If you want the timing results in smaller chunks (ie, before they are all ready), you'll have to do more work. I'd start with std::packaged_task and return a std::vector<std::future< timing >> and go from there.
The above code is untested/uncompiled, but shouldn't have any fundamental flaws.
You'll note that the above does not use std::thread. std::thread is a low level tool that you should build tools on top of, not something you should use directly (it is quite fragile due to the requirement that it be joined or detached prior to destruction, among other things).
While std::async is nothing to write home about, it is great for quick-and-dirty multiple threading, where you want to take a serial task and do it "somewhere else". The lack of decent signaling via std::future makes it less than completely general (and is a reason why you might want to write higher level abstractions around std::thread).
Here is one that will run a sequence of tasks with a minimum amount of delay between them:
#include <chrono>
#include <iostream>
#include <vector>
#include <functional>
#include <thread>
#include <future>
typedef std::chrono::high_resolution_clock::duration duration;
typedef std::chrono::high_resolution_clock::time_point time_point;
typedef std::vector<std::pair<duration, std::function< void() >>> delayed_task_list;
void do_delayed_tasks( delayed_task_list list ) {
time_point start = std::chrono::high_resolution_clock::now();
time_point last = start;
for (auto&& task: list) {
time_point next = last + task.first;
duration wait_for = next - std::chrono::high_resolution_clock::now();
std::this_thread::sleep_for( wait_for );
task.second();
last = next;
}
}
std::future<void> execute_delayed_tasks_in_order_elsewhere( delayed_task_list list ) {
return std::async( std::launch::async, do_delayed_tasks, std::move(list) );
}
int main() {
delayed_task_list meh;
meh.emplace_back( duration(), []{ std::cout << "hello world\n"; } );
std::future<void> f = execute_delayed_tasks_in_order_elsewhere( meh );
f.wait(); // wait for the task list to complete: you can instead store the `future`
}
which should make the helper async thread sleep for (at least as long as) the durations you use before running each task.

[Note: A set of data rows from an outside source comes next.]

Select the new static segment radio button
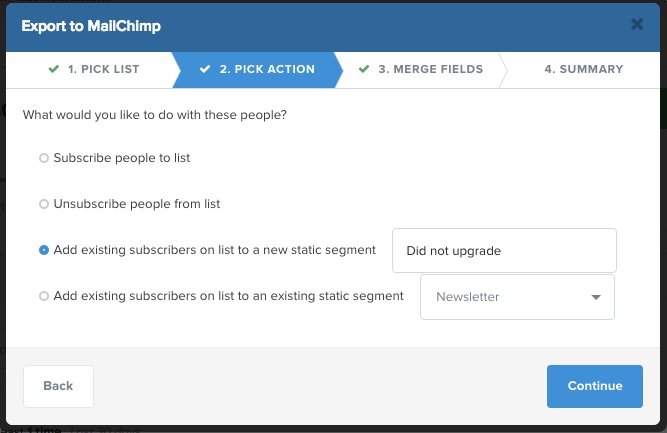667x433 pixels. (44, 250)
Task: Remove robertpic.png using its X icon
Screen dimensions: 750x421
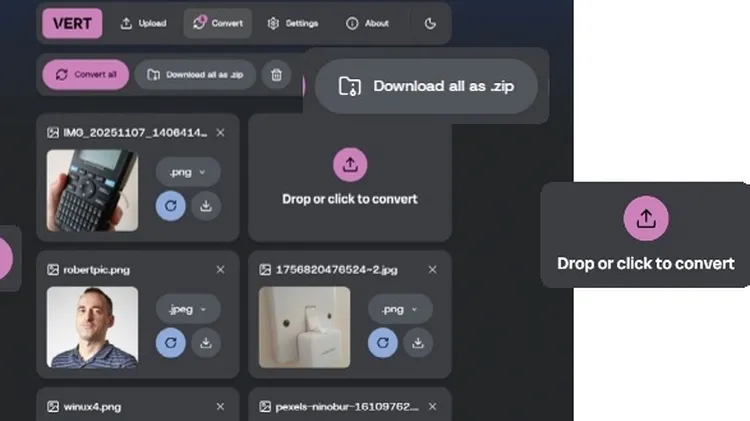Action: pyautogui.click(x=221, y=269)
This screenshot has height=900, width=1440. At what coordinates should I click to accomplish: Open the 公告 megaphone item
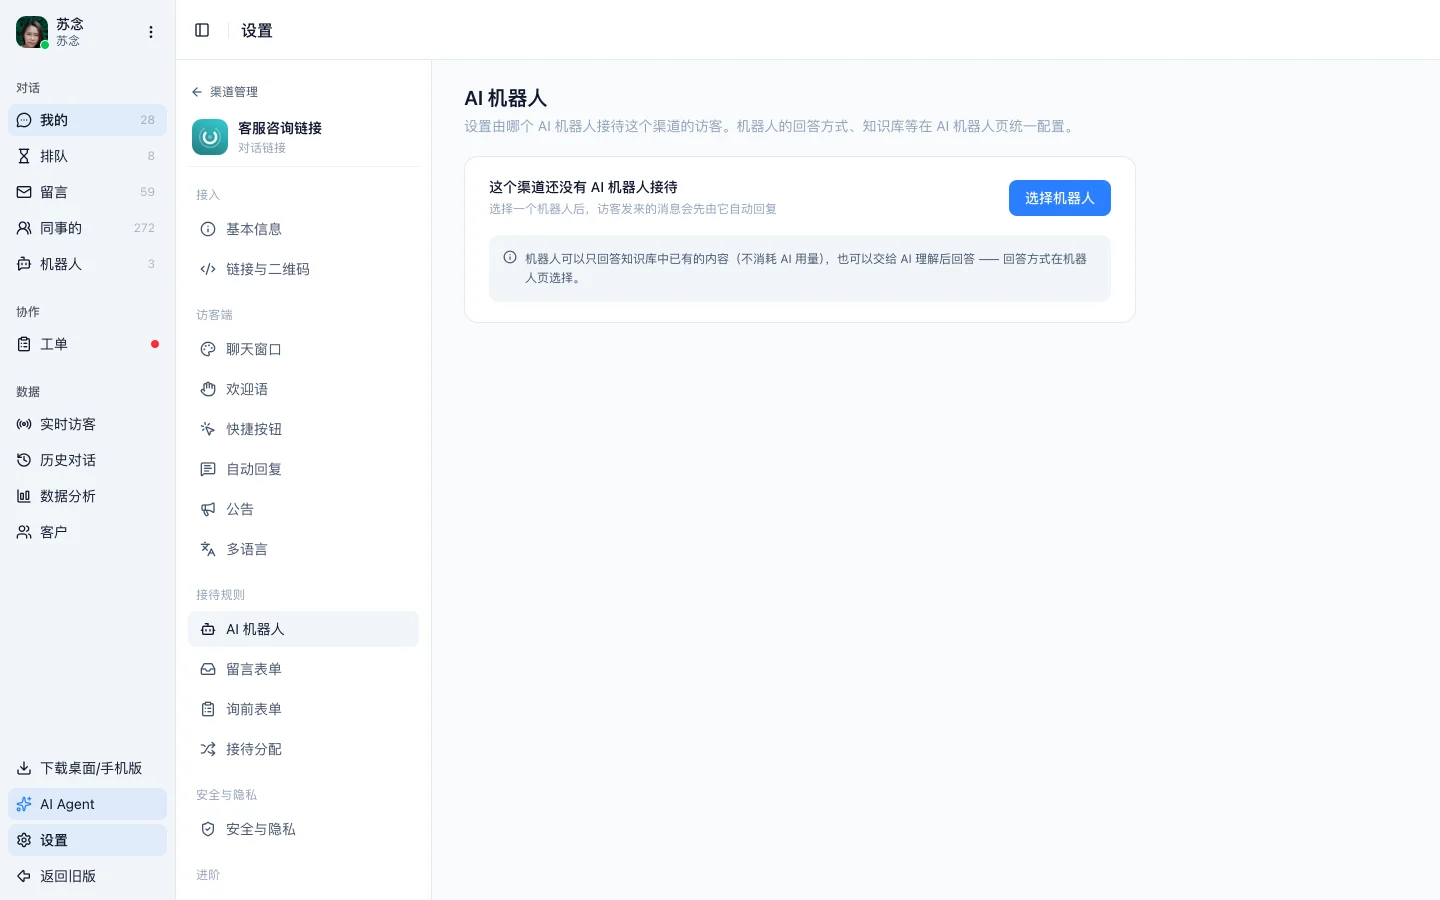point(303,509)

As written, time taken to execute each task is not counted towards the delays, so if the tasks take longer than the delays, you'll end up with the tasks running with next to no delay between them. Changing that should be easy, if you want to.
Your trouble is understandable, because what you need in order to have timers that don't block your event loop, is an event loop, and C++ doesn't yet have a standard one. You need to use other frameworks (such as Qt, Boost.Asio(?) or non-portable APIs (select(), etc)) to write event loops.